> **Work to complete**
Here the job is to transcribe the data verbatim while leaving each picture out.
+--
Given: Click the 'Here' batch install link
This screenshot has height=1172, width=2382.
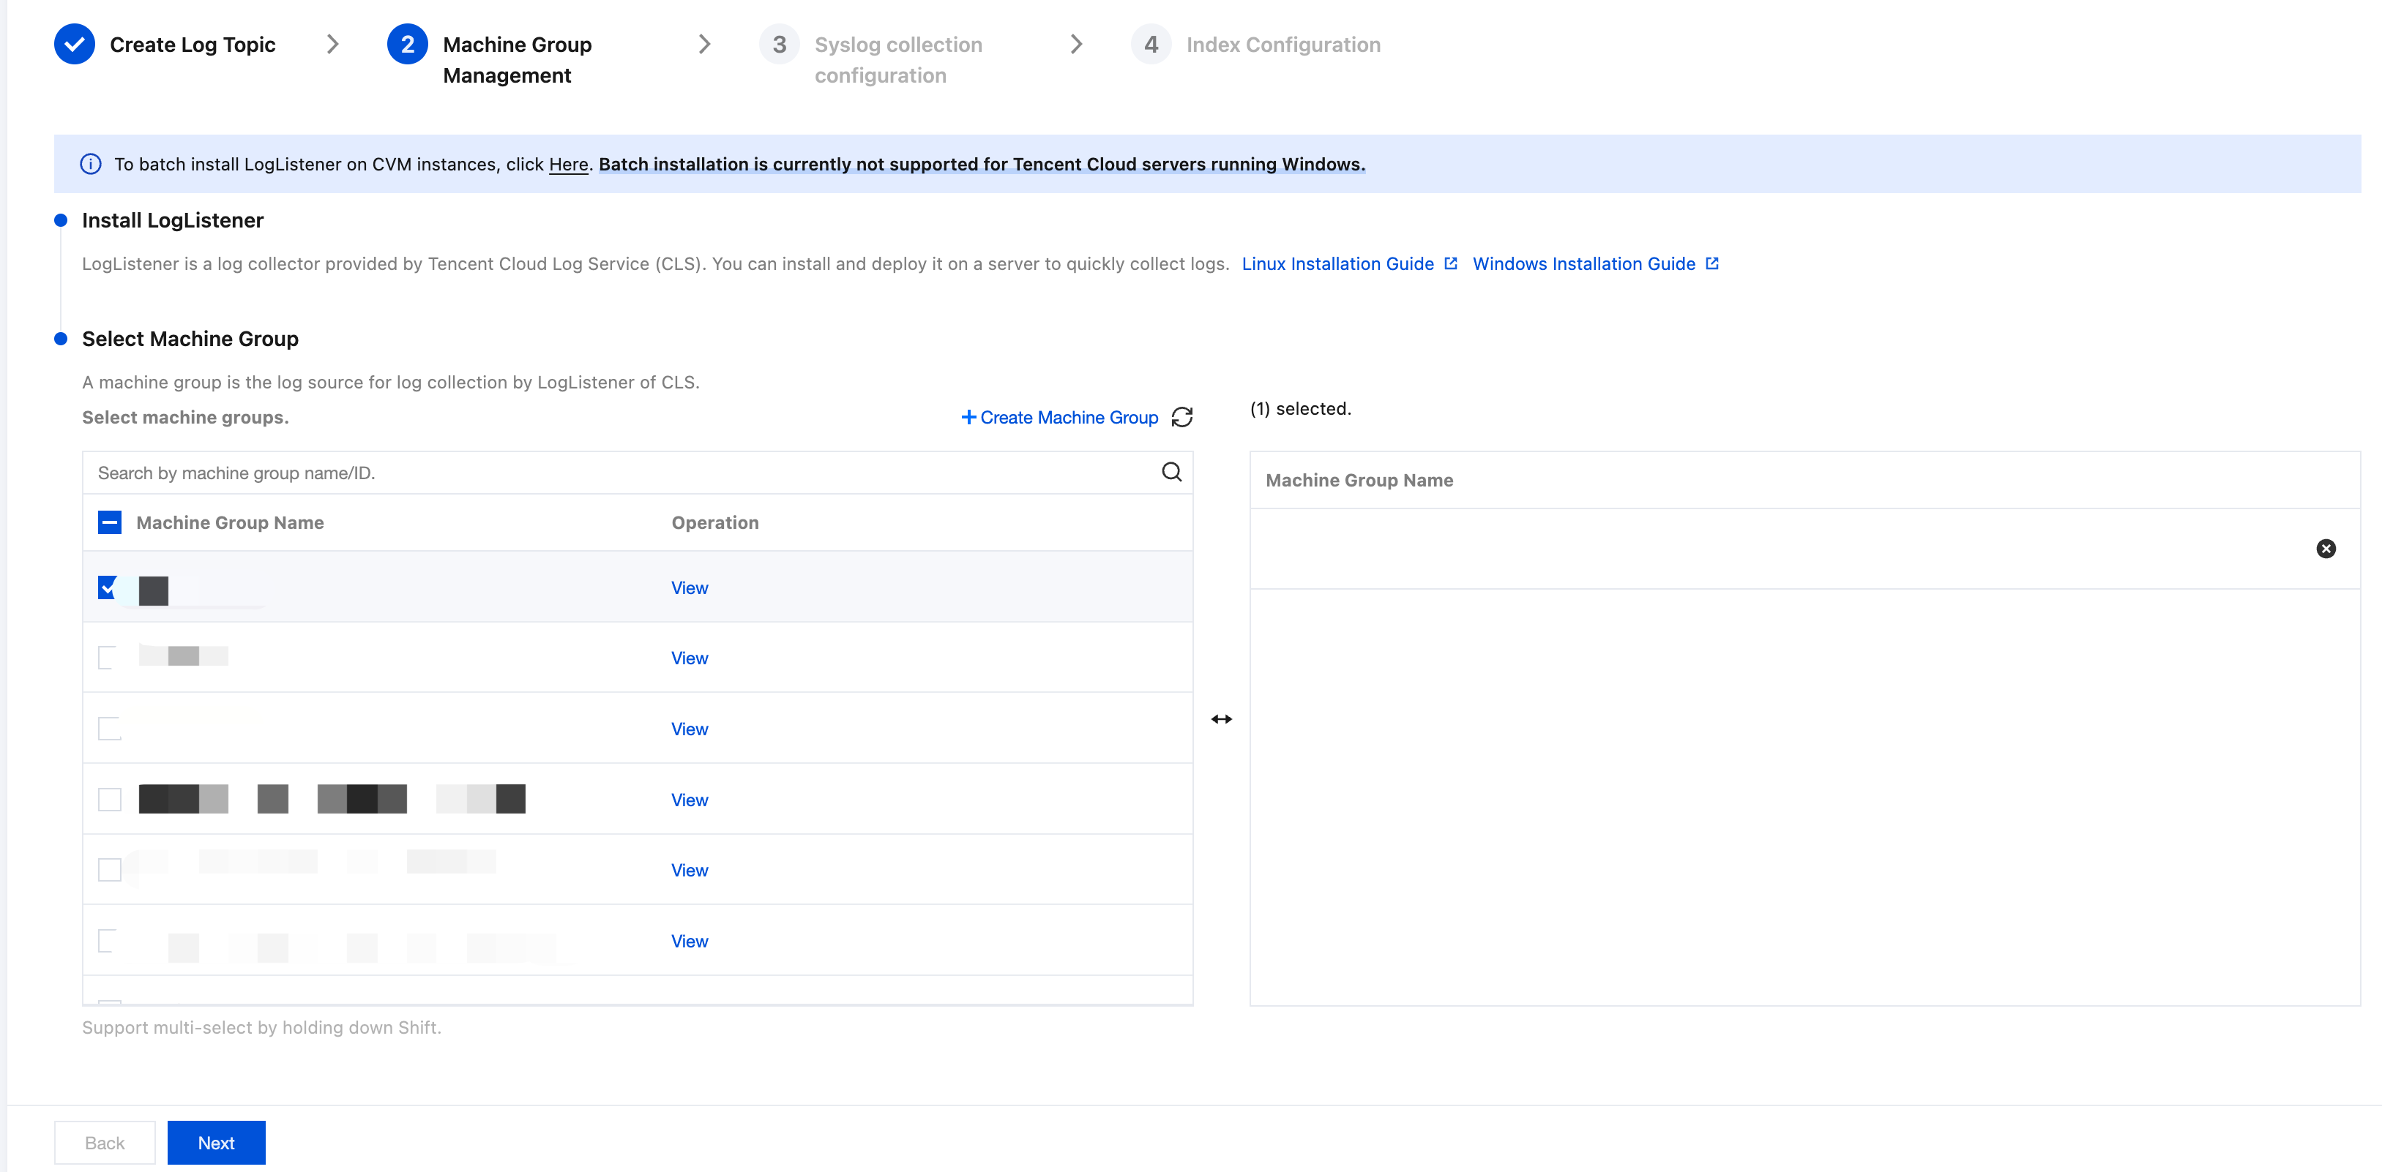Looking at the screenshot, I should [568, 165].
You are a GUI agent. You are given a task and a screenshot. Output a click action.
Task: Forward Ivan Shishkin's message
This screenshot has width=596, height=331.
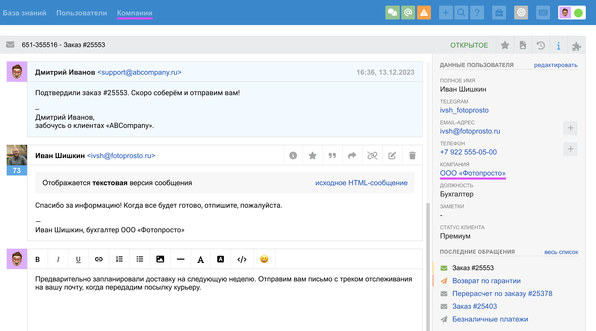tap(352, 156)
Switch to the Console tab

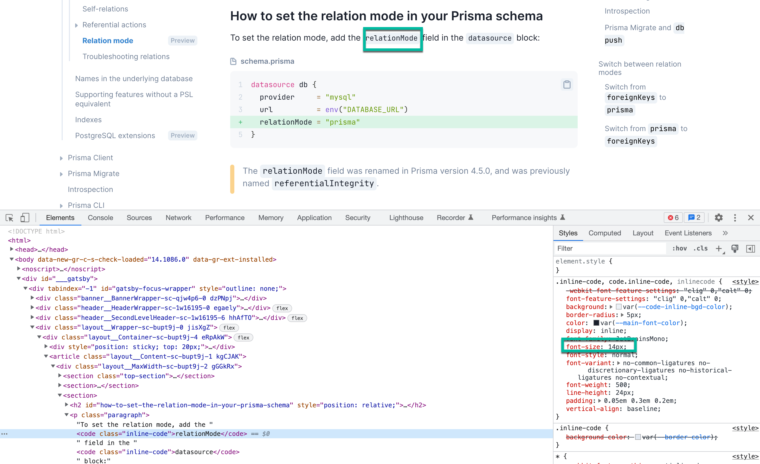(100, 218)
+--
> **Final answer**
Given: Click the 'Here' batch install link
This screenshot has height=1172, width=2382.
Looking at the screenshot, I should [568, 165].
You are a GUI agent. You are given a task and a screenshot. Output a click action.
Task: Forward Ivan Shishkin's message
This screenshot has width=596, height=331.
tap(352, 156)
Switch to the Console tab

(100, 218)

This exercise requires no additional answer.